++++ SUPPLIED RECORDS ++++

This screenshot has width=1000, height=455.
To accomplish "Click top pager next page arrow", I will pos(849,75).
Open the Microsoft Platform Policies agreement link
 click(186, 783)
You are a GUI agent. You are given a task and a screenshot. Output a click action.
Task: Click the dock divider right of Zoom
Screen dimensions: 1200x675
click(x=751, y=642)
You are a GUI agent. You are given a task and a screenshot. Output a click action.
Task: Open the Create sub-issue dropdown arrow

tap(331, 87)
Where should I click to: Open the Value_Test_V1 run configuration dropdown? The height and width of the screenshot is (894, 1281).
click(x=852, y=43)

++++
++++ SUPPLIED RECORDS ++++

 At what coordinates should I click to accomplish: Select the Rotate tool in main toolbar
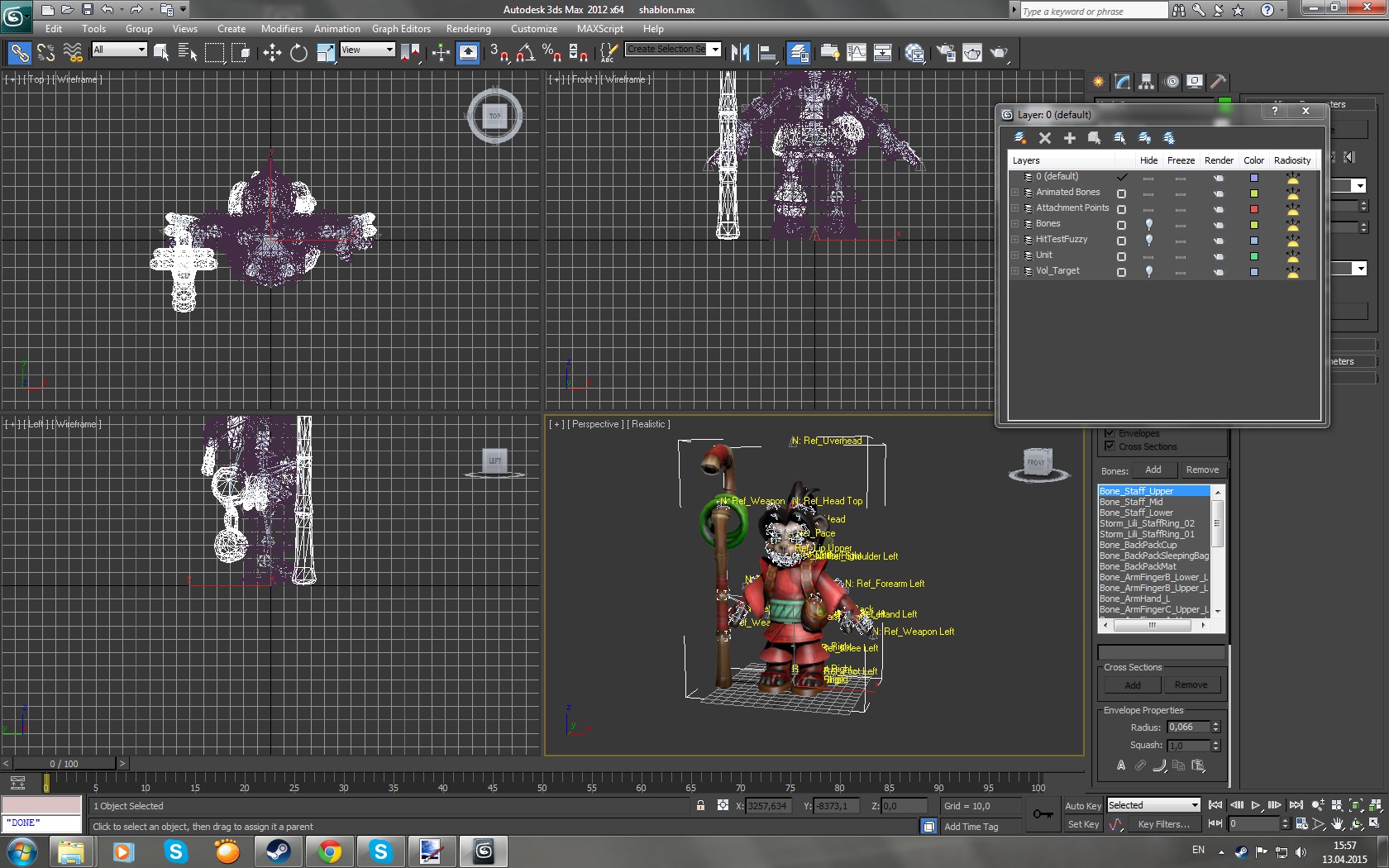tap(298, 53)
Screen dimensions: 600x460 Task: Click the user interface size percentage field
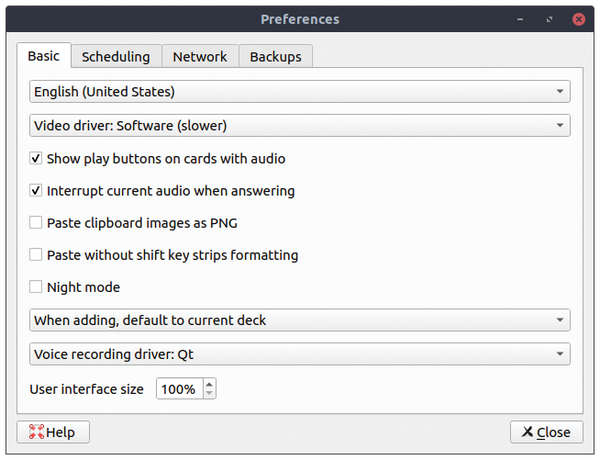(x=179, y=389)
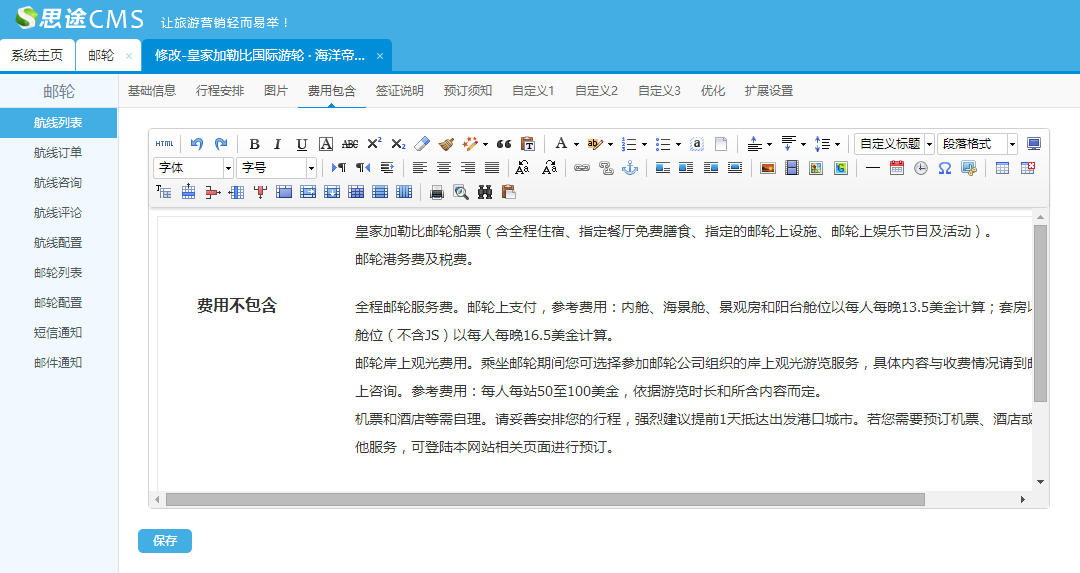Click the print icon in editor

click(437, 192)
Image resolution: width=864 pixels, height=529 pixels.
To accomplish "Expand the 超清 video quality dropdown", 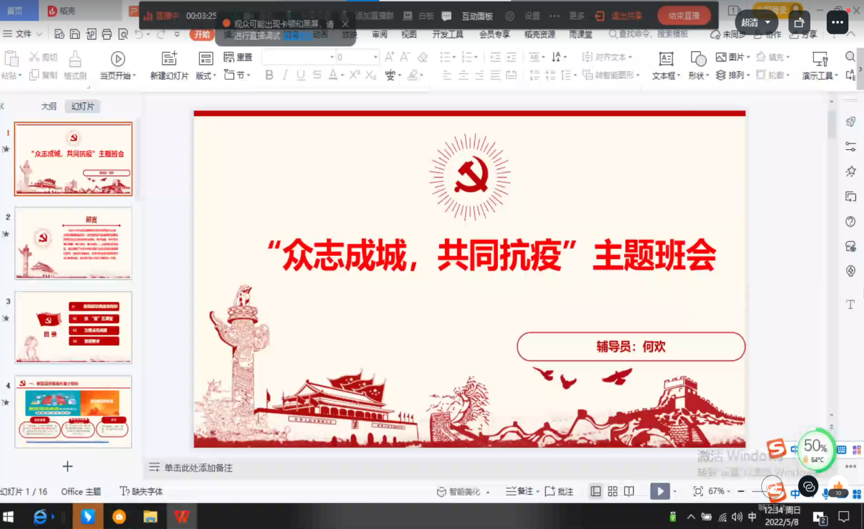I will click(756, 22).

++++

- [WHAT YOU SHOULD DO]: Give the lines above again exactly, from the one containing "Screen dimensions: 600x460" to the one containing "Image resolution: width=864", both included, but leave out the pictures.

- [OUTPUT]:
Screen dimensions: 600x460 Task: Click the user interface size percentage field
(x=179, y=389)
Click the print icon in editor

click(437, 192)
Image resolution: width=864 pixels, height=529 pixels.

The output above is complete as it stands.